■ **YOUR OBJECTIVE**
From the line with "This screenshot has width=831, height=480." through the final line below, restate each line word for word and return nothing else.

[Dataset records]
++++++++

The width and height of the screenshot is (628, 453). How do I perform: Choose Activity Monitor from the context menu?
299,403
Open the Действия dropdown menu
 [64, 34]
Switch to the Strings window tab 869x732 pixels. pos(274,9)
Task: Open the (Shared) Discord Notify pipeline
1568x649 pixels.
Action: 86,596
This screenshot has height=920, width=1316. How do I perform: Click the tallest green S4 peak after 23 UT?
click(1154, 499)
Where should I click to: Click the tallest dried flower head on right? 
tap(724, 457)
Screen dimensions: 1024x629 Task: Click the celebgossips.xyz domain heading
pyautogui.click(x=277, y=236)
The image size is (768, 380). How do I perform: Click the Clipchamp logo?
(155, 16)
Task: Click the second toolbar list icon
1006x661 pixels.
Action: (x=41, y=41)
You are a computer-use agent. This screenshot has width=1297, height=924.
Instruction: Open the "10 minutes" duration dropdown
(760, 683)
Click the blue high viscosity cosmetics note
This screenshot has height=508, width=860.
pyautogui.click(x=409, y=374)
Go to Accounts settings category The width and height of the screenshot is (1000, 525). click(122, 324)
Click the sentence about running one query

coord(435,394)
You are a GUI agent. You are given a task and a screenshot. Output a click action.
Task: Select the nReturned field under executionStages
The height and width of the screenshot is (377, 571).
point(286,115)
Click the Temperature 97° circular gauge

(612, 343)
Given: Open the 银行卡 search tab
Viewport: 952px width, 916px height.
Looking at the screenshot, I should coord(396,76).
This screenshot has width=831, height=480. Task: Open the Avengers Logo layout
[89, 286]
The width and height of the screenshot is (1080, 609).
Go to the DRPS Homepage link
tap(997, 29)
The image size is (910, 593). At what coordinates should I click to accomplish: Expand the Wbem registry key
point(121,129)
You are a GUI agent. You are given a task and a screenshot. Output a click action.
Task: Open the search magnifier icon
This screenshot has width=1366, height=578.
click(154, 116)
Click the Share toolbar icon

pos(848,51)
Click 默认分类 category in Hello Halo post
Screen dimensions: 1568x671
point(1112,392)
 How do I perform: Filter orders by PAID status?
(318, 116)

++++++++

■ **EXERCISE RESPONSE**
This screenshot has width=831, height=480. Task: Open the Avengers Logo layout
[89, 286]
The width and height of the screenshot is (1080, 609).
Go to the DRPS Homepage link
tap(997, 29)
The image size is (910, 593). At what coordinates should I click to accomplish: Expand the Wbem registry key
point(121,129)
You are a GUI agent. You are given a task and a screenshot. Output a click action.
Task: Open the search magnifier icon
This screenshot has width=1366, height=578.
click(154, 116)
Click the Share toolbar icon

pos(848,51)
Click 默认分类 category in Hello Halo post
Screen dimensions: 1568x671
point(1112,392)
 How do I perform: Filter orders by PAID status?
(318, 116)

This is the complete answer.